Exercise:
Convert the lines of the items below into a JSON list of strings, one string per line, leaving out blank lines and the pictures.

Provided data:

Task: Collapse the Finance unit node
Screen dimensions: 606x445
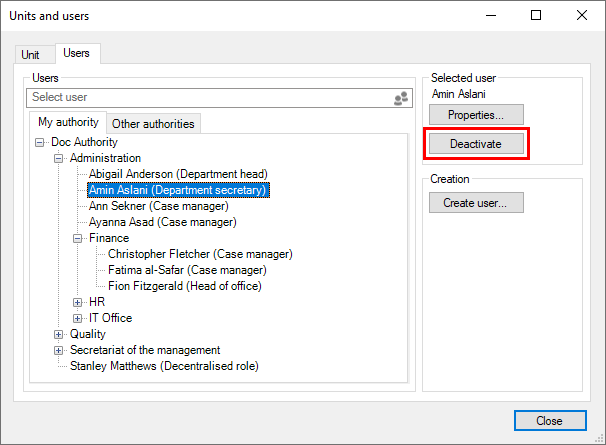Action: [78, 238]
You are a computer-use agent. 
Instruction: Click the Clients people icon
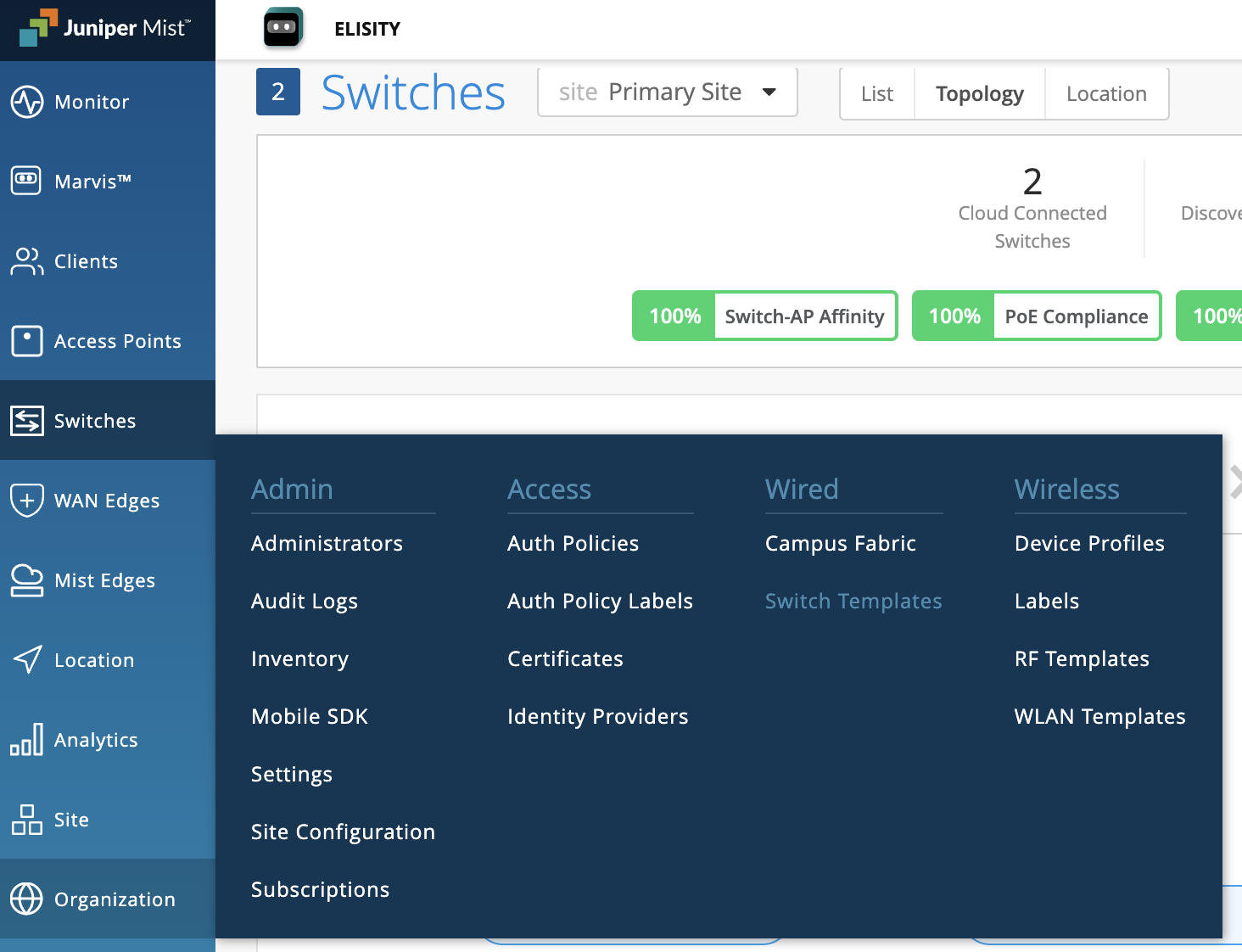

Task solution:
[
  "Task: Collapse the Finance unit node",
  "Screen dimensions: 606x445",
  "Action: [78, 238]",
  "You are a computer-use agent. ",
  "Instruction: Click the Clients people icon"
]